So I get this e-mail today from a marketing type at a Boston-market FM
station, which will remain nameless, asking me to stop referring to his
station in NERW as "WXXX Rimshot City" and instead to refer to it as "WXXX
Boston."
I replied, politely of course, telling him that I'd be happy to do so as
soon as the FCC changes his station's city of license. <g>
(I also explained that it's a style issue, and that I use legal calls and
city of license to identify every station mentioned in NERW, and not to
take it personally. Further, I added, I think the present allocations
system is a mess and would gladly support metro-area licensing if the FCC
were amenable. But I digress...)
Garrett and I were discussing the topic, and the question came up about
what sort of service WXXX would have to provide these days to Rimshot City,
anyway. The main studio can legally be - and is - within Boston city
limits, as is the public file. Ascertainment requirements (remember those?)
are pretty much a thing of the past, as is any meaningful public service
programming requirement.
That leaves us with just two items: the appropriate signal level over
Rimshot City (a requirement the station in question meets without breaking
a sweat) and a toll-free phone number in the Rimshot City phone book.
And so I ask those of you in the Rimshot Cities of eastern Massachusetts to
take a look at your most recent Verizon directories. There are, by my
count, four "Boston" FMs that could be my mystery station. If you're in one
of those cities - Framingham, Lawrence, Lowell or Worcester [*] - open up
that "W" section in the book (or the "Radio Stations and Broadcasting
Companies" category in the Yellow Pages, if you prefer) and share what's
listed for the appropriate station, won't you?
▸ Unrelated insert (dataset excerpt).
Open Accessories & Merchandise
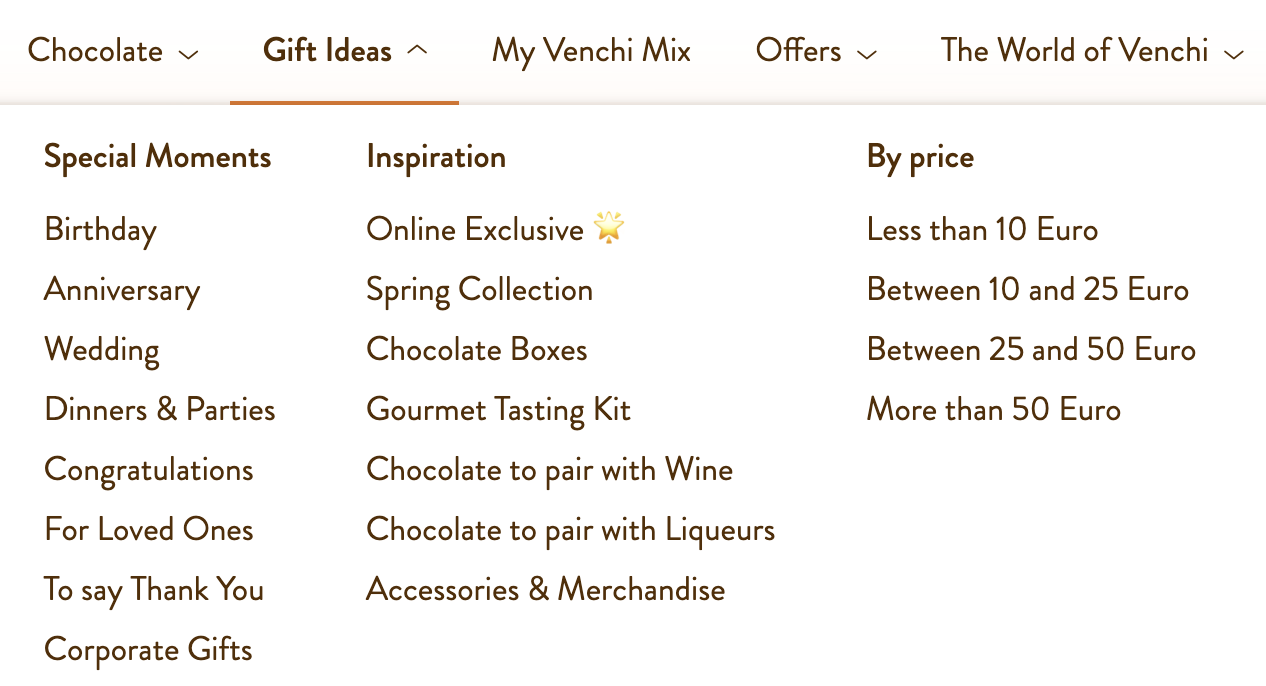click(x=546, y=590)
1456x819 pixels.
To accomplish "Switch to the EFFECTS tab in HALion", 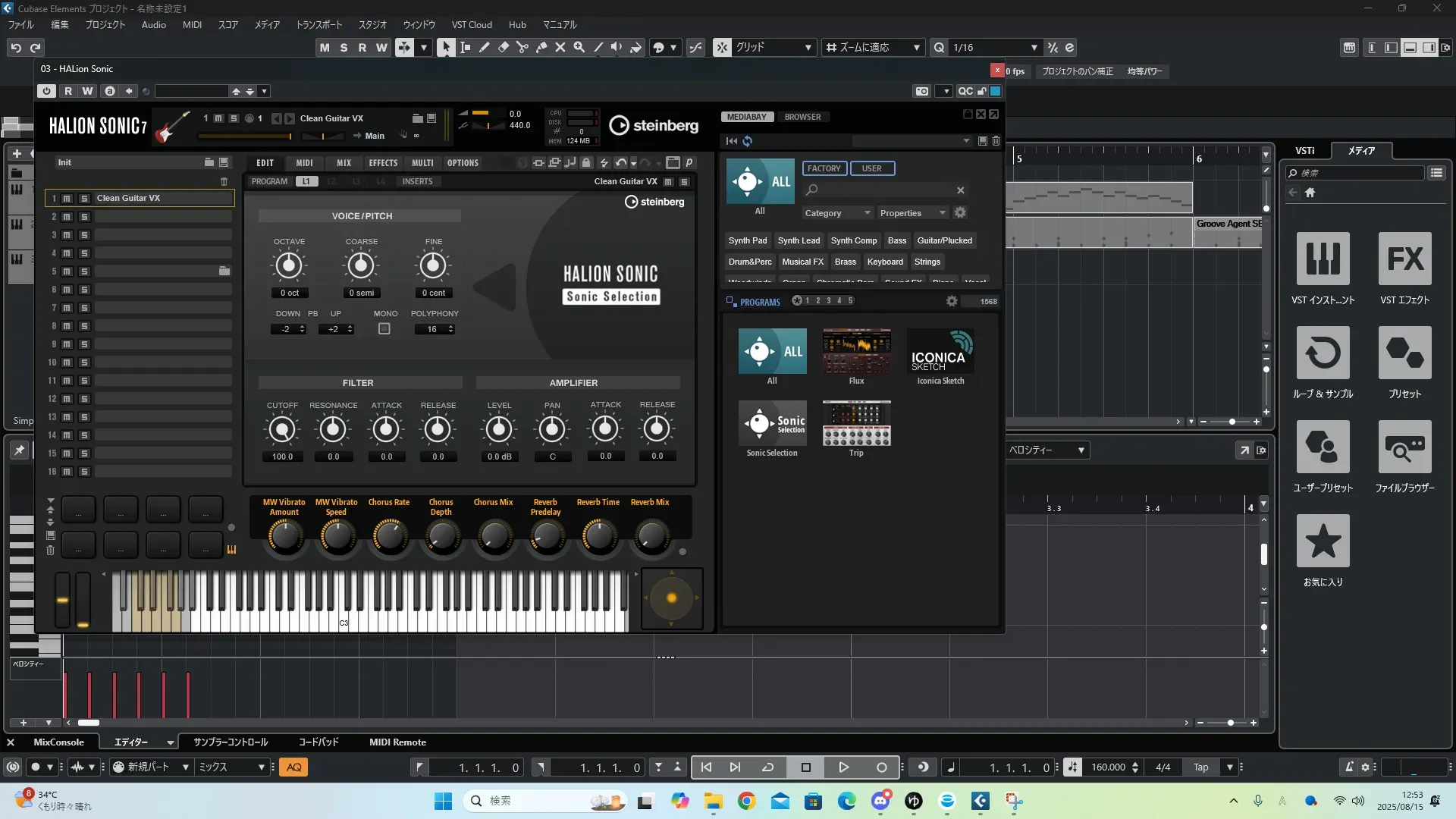I will [x=383, y=163].
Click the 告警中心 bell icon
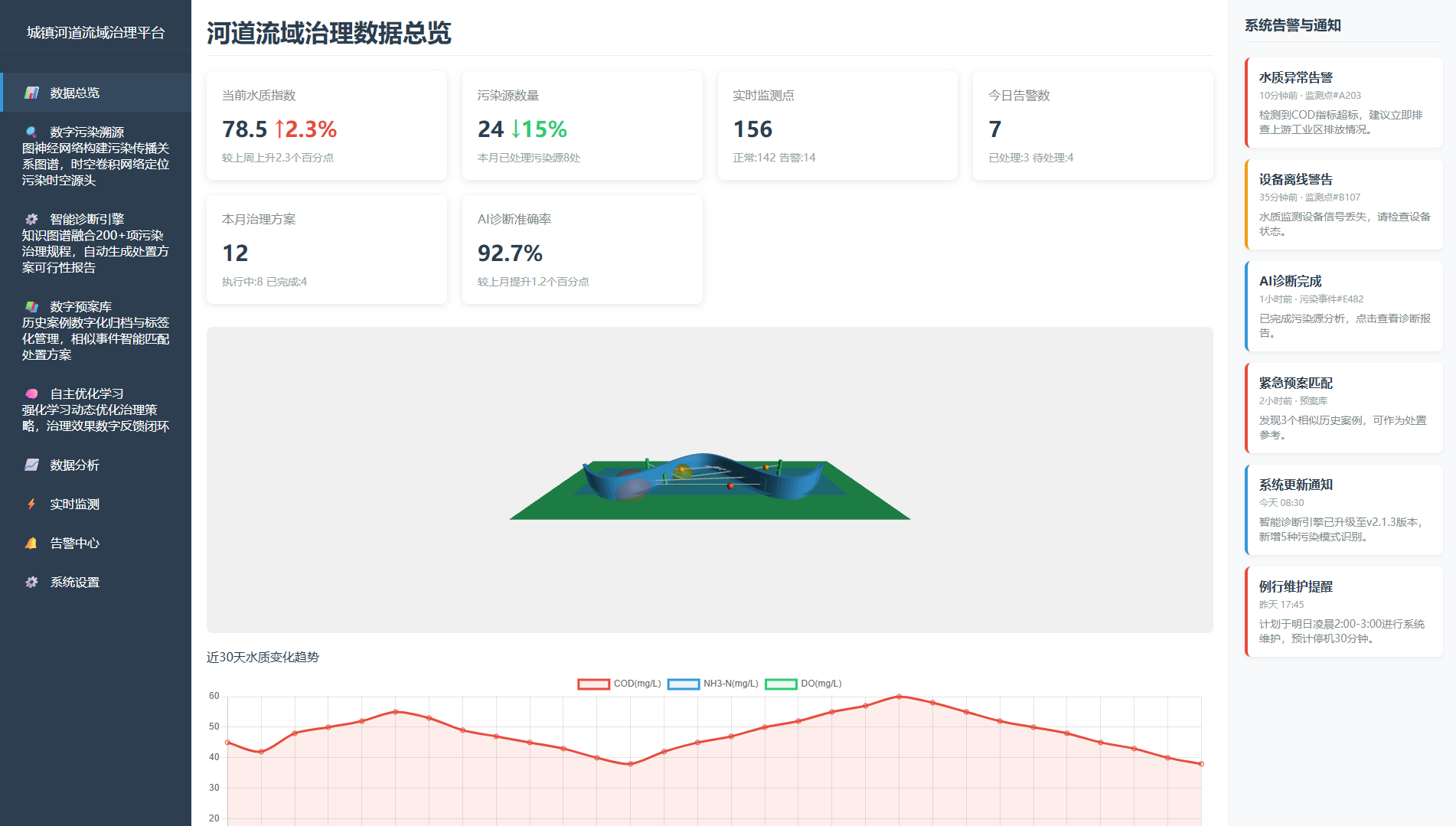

-s(tickler for FCC accuracy!)
[* - Yes, WBOS technically counts as a "rimshotter," too, but the Brookline
phone book pretty much *is* the Boston phone book, unless Verizon still
puts out that silly little community phone book, and in any case we know
that it's a toll-free call anyway from the Brookline exchanges to the
Greater Media studioplex in Dorchester. And WXRV and WPLM both maintain
actual studios in their actual communities of license, as does WFNX.]